Sunday, March 29, 2015

With CSS, More Seems to be Less

In the beginning -- at least for my purposes here -- there was HTML.  Tags gave straightforward markup capabilities, but large amounts of the actual presentation were left to the readers' discretion.  Some people like serif fonts; some people don't.  Some people need bigger text to read comfortably.  Some people don't like 36-point headlines.  In an online world, those are choices that ought to be left to the reader.

Then the Web was increasingly taken over by commercial concerns, who hired graphics design professionals to lay out more sophisticated pages.  Professionals who took much greater advantage of the newer HTML capabilities to force the pages to look the way the professionals thought they should.  Color!  Giant text!  Tiny text!  Five fonts for different purposes on every page!  Not to put too fine a point on it, but some of the professionals seemed to have taken degrees in Ugly and Hard to Read.

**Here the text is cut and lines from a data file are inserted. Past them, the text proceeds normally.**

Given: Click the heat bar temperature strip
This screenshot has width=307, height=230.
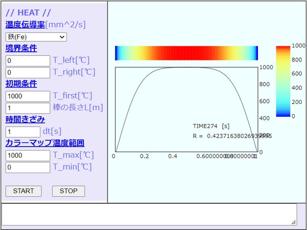Looking at the screenshot, I should pyautogui.click(x=186, y=53).
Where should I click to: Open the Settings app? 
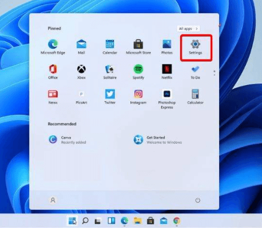pos(195,47)
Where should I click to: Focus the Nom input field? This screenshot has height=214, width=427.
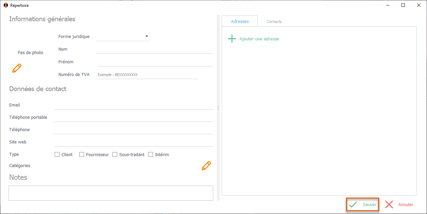[x=154, y=50]
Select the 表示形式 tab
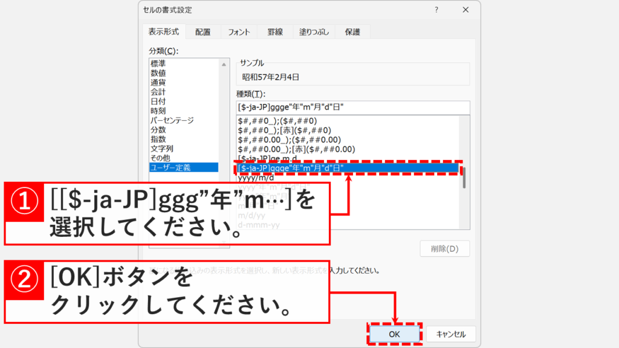 [164, 31]
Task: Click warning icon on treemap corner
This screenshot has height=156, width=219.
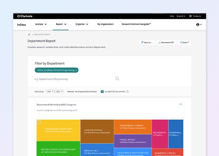Action: tap(39, 122)
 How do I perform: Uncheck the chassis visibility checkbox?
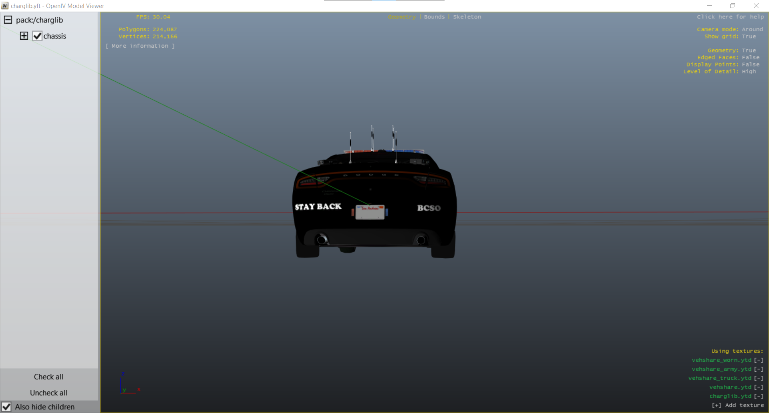tap(37, 36)
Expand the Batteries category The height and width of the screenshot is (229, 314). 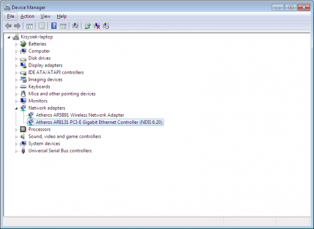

Some Web browsers gave their users tools to fight back.  One of the reasons I settled on Firefox early on was that it let me override part of the ugliness.  I could specify fonts that were usually honored and a minimum font size (a maximum would also be nice, if anyone at Mozilla is listening).  From time to time I would look over someone's shoulder to see how they experienced the web.  I gloated internally, about how much more consistent in appearance "my" web was compared to theirs.  How much easier to read.  How much more visually attractive, because of my superior taste in fonts [1].

Then came CSS, and the widespread adoption of various CSS libraries, and the use of JavaScript to set CSS properties, and the widespread adoption of JavaScript libraries that did all sorts of things besides the feature or two the page developer needed.  Some browsers helped the readers out again, by allowing the user to have their own style sheet that was applied to all pages.  But CSS has, among other things, specificity rules that make it possible for the page developer to identify a particular element at such a fine grain that none of the browsers will honor the user's choices.  In fact, the specificity rules can get so complex that developers need specialized tools to debug their pages, trying to figure out why some bit of text here or there isn't in the font/size/whatever that they expected.  The image accompanying this post is a portion of a screenshot of Firebug, one such tool, showing part of the CSS cascade that resulted in a piece of text on a downloaded page ignoring my font choices.

I suppose I shouldn't feel so strongly about this that I'm sitting here considering the question, "How hard would it be to write a Firefox add-on that (reasonably intelligently) overrides the font choices for all of the content on every page?"  Guess I've finally turned into a full-blown curmudgeon.







[1] Not to mention faster, because Firefox had Adblock, and it's amazing how much faster the front page of a newspaper site loads if your browser simply skips loading 30 advertising elements from DoubleClick's under-engineered servers.